- [ACTION ITEM]: For this exercise, print only the lines from the one containing "自动分装机 (56, 2516)" through the end of the material below, exactly as given.
%%
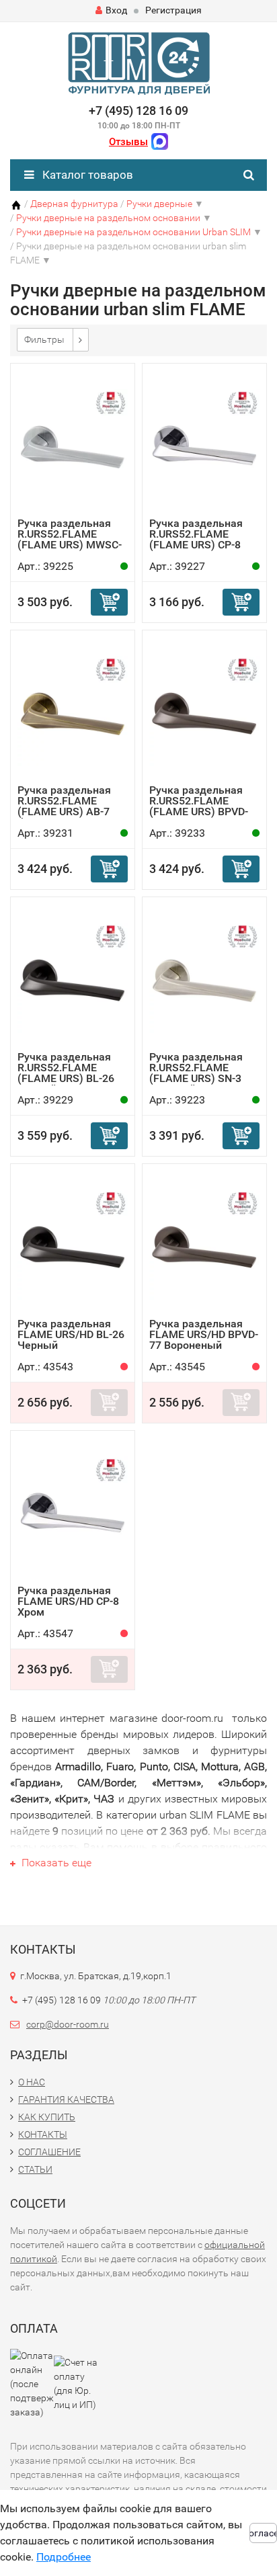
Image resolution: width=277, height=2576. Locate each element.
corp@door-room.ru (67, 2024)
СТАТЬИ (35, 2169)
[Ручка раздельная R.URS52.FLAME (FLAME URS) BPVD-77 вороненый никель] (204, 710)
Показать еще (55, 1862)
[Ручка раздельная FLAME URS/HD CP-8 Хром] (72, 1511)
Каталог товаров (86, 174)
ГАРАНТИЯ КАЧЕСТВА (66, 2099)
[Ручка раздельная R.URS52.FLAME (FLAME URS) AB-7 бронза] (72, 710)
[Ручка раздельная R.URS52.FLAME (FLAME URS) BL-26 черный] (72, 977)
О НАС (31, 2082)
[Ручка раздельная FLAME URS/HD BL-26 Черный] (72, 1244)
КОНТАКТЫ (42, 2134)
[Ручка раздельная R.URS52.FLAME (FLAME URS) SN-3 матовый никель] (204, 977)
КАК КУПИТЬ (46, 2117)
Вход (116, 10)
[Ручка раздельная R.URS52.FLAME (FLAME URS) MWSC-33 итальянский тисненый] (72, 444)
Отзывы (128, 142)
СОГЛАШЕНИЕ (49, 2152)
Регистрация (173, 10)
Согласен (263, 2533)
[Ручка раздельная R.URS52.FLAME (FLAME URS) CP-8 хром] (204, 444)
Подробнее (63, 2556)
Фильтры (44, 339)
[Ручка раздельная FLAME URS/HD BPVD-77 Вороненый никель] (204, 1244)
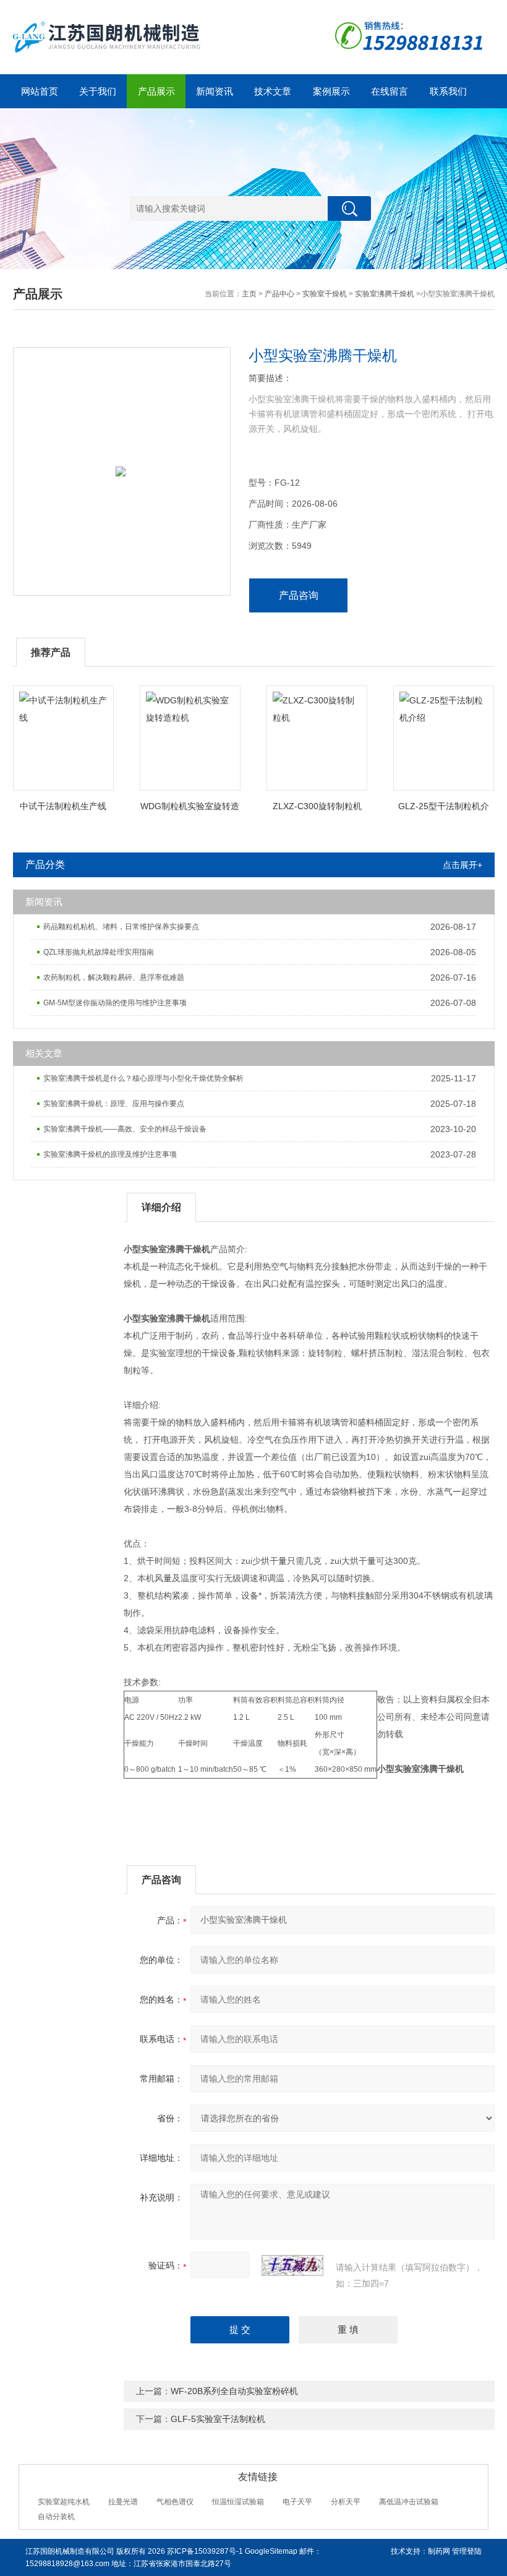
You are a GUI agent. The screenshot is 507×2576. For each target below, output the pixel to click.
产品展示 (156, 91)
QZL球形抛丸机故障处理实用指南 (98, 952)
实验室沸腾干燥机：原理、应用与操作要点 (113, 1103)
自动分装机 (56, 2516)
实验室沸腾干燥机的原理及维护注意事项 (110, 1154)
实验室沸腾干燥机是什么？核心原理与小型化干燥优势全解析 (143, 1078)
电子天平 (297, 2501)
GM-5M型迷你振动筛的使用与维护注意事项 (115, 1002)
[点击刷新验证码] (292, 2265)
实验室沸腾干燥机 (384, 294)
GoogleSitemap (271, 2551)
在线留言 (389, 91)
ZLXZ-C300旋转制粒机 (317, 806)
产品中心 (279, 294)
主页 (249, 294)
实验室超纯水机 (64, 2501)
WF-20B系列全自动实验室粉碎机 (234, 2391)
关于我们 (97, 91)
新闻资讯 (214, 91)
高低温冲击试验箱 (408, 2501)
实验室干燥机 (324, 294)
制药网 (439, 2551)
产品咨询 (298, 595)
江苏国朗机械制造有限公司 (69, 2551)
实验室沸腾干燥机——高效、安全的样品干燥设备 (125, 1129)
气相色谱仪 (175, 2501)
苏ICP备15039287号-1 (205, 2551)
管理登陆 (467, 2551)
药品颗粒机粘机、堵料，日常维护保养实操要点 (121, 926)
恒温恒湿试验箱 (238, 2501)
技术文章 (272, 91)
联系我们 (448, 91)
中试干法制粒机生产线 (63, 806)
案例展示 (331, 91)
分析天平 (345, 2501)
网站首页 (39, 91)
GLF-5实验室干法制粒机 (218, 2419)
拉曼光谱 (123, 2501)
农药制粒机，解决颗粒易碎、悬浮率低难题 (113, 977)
%%
- [ANSWER BOX]:
自动分装机 (56, 2516)
实验室沸腾干燥机的原理及维护注意事项 (110, 1154)
实验室沸腾干燥机是什么？核心原理与小型化干燥优势全解析 (143, 1078)
电子天平 (297, 2501)
GM-5M型迷你振动筛的使用与维护注意事项 (115, 1002)
[点击刷新验证码] (292, 2265)
实验室沸腾干燥机 (384, 294)
GoogleSitemap (271, 2551)
在线留言 (389, 91)
ZLXZ-C300旋转制粒机 (317, 806)
产品中心 (279, 294)
主页 (249, 294)
实验室超纯水机 (64, 2501)
WF-20B系列全自动实验室粉碎机 (234, 2391)
关于我们 (97, 91)
新闻资讯 (214, 91)
高低温冲击试验箱 (408, 2501)
实验室干燥机 (324, 294)
制药网 (439, 2551)
产品咨询 (298, 595)
江苏国朗机械制造有限公司 (69, 2551)
实验室沸腾干燥机——高效、安全的样品干燥设备 (125, 1129)
气相色谱仪 (175, 2501)
苏ICP备15039287号-1 (205, 2551)
管理登陆 (467, 2551)
药品颗粒机粘机、堵料，日常维护保养实操要点 (121, 926)
恒温恒湿试验箱 (238, 2501)
技术文章 (272, 91)
联系我们 (448, 91)
中试干法制粒机生产线 (63, 806)
案例展示 (331, 91)
分析天平 (345, 2501)
网站首页 (39, 91)
GLF-5实验室干法制粒机 (218, 2419)
拉曼光谱 (123, 2501)
农药制粒机，解决颗粒易碎、悬浮率低难题 (113, 977)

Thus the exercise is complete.